Новобранцев везли во Владивосток на поезде, в пассажирских вагонах. Народ собрался разный: были и испуганные деревенские ребята, а были и юнцы с городских окраин, откровенная шпана, которые демонстрировали налево и направо свои блатные наколки, пили водку в своих компаниях, а потом начинали задираться к соседям по вагону.
На остановках в больших городах, такие компании уговорив сопровождавших эшелон сверхсрочников послать "гонца", бегали за водкой в привокзальные киоски, а потом выпив, самые удалые начинали играть в карты и не всегда честно.
Максим половину пути проболел желудком, после отравления водкой, на прощальном вечере, но после Благовещенска выправился, поедая купленные на остановке яблоки, читал книжку стихов своего любимого поэта Саши Чёрного изредка про себя декламируя, что-нибудь особенно смешное...
Например, ему нравилось высокомерное: "В книгах гений Соловьёвых, Гейне, Гёте и Золя, а вокруг от Ивановых содрогается земля..."
Во Владивосток прибыли ночью, и просидев до утра в холодном помещении морского вокзала, под утро, строем перешли на прогулочный теплоход, переправивший эту толпу, хулиганов, крестьянских детей и городских подростков, в разношёрстной, специально, в качестве протеста, изрезанной бритвочками одежде, на остров.
Максу запомнилось ощущение холода, сырости, йодистый запах моря и чувство неизбывной тоски, которое всплывало на поверхность сознания, при воспоминании о бесконечных, маячивших впереди, трёх годах будущей службы.
В части, новобранцев разместили в полковом клубе, и обучать "карантин", так называлось это приготовительное подразделение, назначили молодых сержантов, по второму году службы.
Была уже поздняя осень и потому, даже в шинели было достаточно прохладно, особенно с утра.
В первый же день по прибытию на место службы, всех повели в гражданскую баню, неподалёку от казармы и после "помойки", как острили старослужащие, переодели в армейское обмундирование и потому, ещё не разношенные сапоги натирали мозоли, а шинели, на некоторых "салагах" торчали коробом.
Потом начались будни...
Весь длинный день службы, проходил в занятиях по строевому шагу или на политзанятиях, где начали изучать армейский устав.
Однако через неделю спокойной жизни, потребовалось разгрузить несколько барж с лесом и "карантин", с утра до вечера, в сырости, под холодным ветром, перегружал брёвна на берег.
Но такая тяжёлая работа даже нравилась Максу.
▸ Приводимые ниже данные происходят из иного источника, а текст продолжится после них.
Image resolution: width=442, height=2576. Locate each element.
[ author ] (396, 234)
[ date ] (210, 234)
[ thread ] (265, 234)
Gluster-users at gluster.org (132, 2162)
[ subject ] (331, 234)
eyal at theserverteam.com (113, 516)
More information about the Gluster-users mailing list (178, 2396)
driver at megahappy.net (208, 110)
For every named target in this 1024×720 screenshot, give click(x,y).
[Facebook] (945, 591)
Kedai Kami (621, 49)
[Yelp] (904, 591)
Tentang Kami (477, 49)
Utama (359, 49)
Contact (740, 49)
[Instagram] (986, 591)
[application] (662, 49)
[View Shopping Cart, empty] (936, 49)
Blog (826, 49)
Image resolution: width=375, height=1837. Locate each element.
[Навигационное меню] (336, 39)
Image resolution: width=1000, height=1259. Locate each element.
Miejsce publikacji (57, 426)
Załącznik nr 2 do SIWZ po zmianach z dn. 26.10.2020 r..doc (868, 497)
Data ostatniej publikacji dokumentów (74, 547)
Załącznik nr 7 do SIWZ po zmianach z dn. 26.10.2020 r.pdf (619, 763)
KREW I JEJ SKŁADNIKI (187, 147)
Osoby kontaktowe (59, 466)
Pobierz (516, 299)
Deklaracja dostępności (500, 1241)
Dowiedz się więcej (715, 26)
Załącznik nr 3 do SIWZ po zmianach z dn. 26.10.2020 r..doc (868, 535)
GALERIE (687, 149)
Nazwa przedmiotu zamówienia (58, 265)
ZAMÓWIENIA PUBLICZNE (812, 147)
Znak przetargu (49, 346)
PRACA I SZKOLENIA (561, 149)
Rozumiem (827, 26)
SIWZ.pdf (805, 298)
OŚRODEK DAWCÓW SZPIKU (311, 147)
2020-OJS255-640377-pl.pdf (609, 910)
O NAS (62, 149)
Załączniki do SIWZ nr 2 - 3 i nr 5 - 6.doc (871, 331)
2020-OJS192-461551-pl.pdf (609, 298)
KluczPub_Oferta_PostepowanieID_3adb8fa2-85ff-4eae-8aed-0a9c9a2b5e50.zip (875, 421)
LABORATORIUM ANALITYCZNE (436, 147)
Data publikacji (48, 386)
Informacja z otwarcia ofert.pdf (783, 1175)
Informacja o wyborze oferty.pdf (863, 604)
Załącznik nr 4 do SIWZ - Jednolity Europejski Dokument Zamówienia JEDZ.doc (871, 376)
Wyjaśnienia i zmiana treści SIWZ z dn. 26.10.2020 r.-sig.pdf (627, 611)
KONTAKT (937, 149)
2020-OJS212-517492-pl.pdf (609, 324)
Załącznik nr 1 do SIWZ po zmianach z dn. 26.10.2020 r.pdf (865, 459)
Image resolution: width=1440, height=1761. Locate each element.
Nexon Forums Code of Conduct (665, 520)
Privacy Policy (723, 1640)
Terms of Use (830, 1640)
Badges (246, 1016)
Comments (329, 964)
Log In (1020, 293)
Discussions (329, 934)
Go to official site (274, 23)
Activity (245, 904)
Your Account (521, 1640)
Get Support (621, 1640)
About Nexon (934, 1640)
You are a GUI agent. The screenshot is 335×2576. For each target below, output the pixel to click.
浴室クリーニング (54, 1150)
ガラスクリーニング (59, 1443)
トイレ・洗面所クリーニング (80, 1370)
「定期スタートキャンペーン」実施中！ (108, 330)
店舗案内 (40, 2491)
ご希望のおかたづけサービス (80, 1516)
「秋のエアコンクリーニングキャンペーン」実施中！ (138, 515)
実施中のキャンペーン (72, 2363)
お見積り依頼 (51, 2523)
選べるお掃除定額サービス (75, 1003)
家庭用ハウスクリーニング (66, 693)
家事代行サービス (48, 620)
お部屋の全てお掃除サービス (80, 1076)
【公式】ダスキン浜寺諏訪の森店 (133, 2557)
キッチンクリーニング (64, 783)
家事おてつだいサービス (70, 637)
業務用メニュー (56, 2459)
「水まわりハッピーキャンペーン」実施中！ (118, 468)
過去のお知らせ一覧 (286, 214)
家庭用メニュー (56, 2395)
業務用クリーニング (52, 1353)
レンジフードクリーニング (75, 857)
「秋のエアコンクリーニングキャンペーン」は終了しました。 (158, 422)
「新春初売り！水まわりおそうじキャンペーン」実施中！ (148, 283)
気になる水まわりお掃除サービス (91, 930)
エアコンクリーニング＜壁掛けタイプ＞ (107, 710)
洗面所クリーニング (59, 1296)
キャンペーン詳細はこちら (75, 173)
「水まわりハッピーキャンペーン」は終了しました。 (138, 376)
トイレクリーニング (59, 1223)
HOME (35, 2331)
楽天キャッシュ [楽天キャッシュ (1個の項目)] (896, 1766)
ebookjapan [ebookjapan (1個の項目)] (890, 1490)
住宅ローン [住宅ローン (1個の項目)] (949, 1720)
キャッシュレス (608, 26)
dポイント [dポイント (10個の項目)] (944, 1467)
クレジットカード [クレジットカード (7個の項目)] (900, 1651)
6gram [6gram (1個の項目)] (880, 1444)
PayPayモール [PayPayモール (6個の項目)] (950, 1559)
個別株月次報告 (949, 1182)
Он напрягая спинные мышцы, один за двоих, тянул из трюма мокрые брёвна, а остальные старались увиливать от работы или действительно были слабаками.
Макса за его силу и упорство зауважали, хотя он старался держаться как все - то есть не выделяться.
По утрам, после подъёма, по покрытой белым инеем дороге, бегали километровые кроссы в сторону леса и сержанты, красуясь и гордясь своей выучкой и тренированностью, подгоняли полусонных "салаг", показывая "класс" быстроты и выносливости.
Максим на "гражданке", помимо поднятия тяжестей и занятий на турнике, играл с детских лет в футбол, в клубной местной команде и потому, кроссы его не напрягали. Он вообще не был маменькиным сынком, был спокоен и силён не по годам, никому не давал на себя "давить".
В середине карантинного срока случилось происшествие. К ним, молодым, в казарму, то есть в клуб, иногда приходили старослужащие из автороты, поиграть в бильярд.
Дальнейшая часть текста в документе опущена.